廳堂軍隊圍起來以外的圈子擠滿了人,多數聞聲而來的記者,捧著相機哢嚓哢嚓。聽著,像在倒計時,旁開三米阿溫指尖涼透,瞳孔深邃無底。
溫安集眼角泛潮,眼底散射的光芒卻是寒冷。
“舒佟不適合做政治交換品,她不夠優秀,不會有那方世家對她的任性隨意遷就。婚事慢慢來吧,以她幸福為主,憑她意願。”
仲夏再次深深鞠躬,正是心痛吧,眼圈都腫了,山雨欲來之勢。
“這件事後,不管結果如何,都請您別責怪溫良,我最後的決定他並不知道。還有,慕成叔三日後就到B市,雖然我也覺得您是個不像話的父親,但父親的地位始終神聖不可撼動...那麼最後,請您保重身體。”
仲夏最後一次彎下腰。
舒佟撲騰地上前,被軍官擋開,衣角從指縫滑落,她撲通跪在溫安集右側,泣不成聲,“外公...求...求您,救...夏夏,外...公...”
阿溫撥開人群,又被擠出,她從沒這麼憤怒的想要把這夥人塞進溫安集書房的魚缸。氣結歸氣結,元英還是來了,替她掃清人群。
阿溫抱住舒佟,對她搖搖頭,箍緊手臂。
十年過往悉數端上台麵,細數回憶,像掬著一捧沙,而後不遺餘力地揚撒。
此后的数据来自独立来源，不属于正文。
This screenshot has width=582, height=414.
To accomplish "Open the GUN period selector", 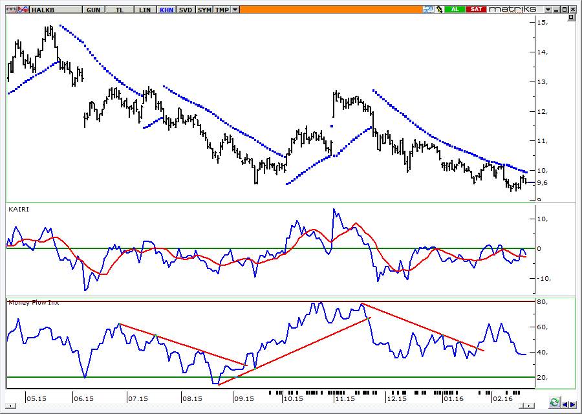I will (94, 10).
這就是回憶,要你直視要你拿起還要你放下。
手拷上了堅硬冰冷的手銬,小西裝裹住手臂,同時裹住以一敵十的能力,裹住軍人璀璨耀眼的蒼穹,他挺直了背影,一步一步踏著鉚釘鞋,這麼一個傳奇,要成為過去式了......元英曾說過,有些人連背影都是金色的。果真如此。
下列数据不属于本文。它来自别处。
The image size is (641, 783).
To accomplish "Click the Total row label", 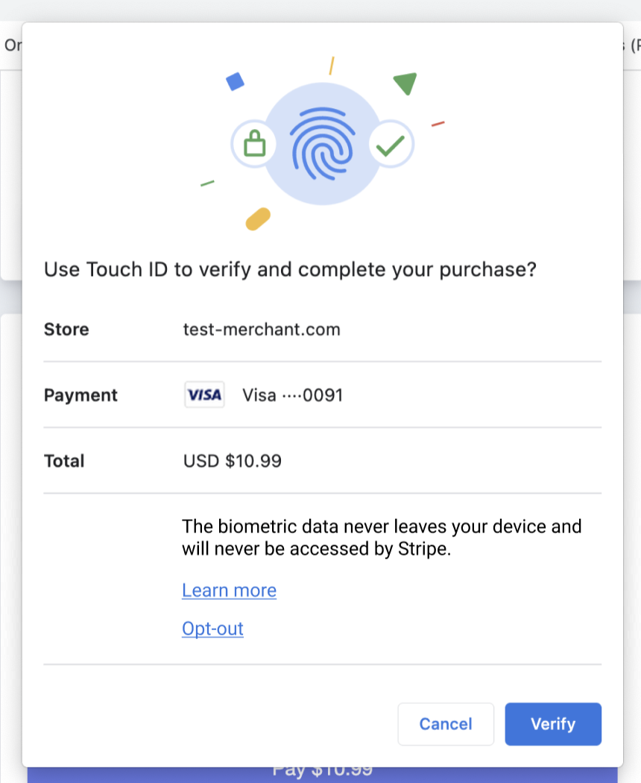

保釋,不可能。剛才幕後,陳穹一幹人就在商量對策。他們決定采取各方掩護,做假證減刑。不怕事後東窗事發,隻怕辯護過程中掩護不得力,這時候就需要卓磊罩著此次行動,不由分說,趁宴會還沒散,人流不大,陳穹從後門穿過弄堂回到陳宅,收拾妥當就走了。以至,後麵的事沒有陳穹,局麵混亂。
陳老同溫安集相視一笑,彼此心照不宣,像若無其事般繼續捧熱場麵,邀著諸多人碰杯,宴會中央恢複歌舞升平。
溫安集正當興頭上,多灌了酒,人來人往的身影重疊也就罷了,怎麼努力越想仔細看清,就越模糊。
直到那聲隔了半個地球傳來的“爺爺。”,溫安集才巍巍顫顫地扶著腰,握緊溫良的手臂,光滑的皮革大衣似乎還沾了瑞士雪後的潮氣。
他越漸歡喜,孤獨的老人,意外迎來外孫,恰逢壽辰,好像,一切戲碼,都照著他心意走。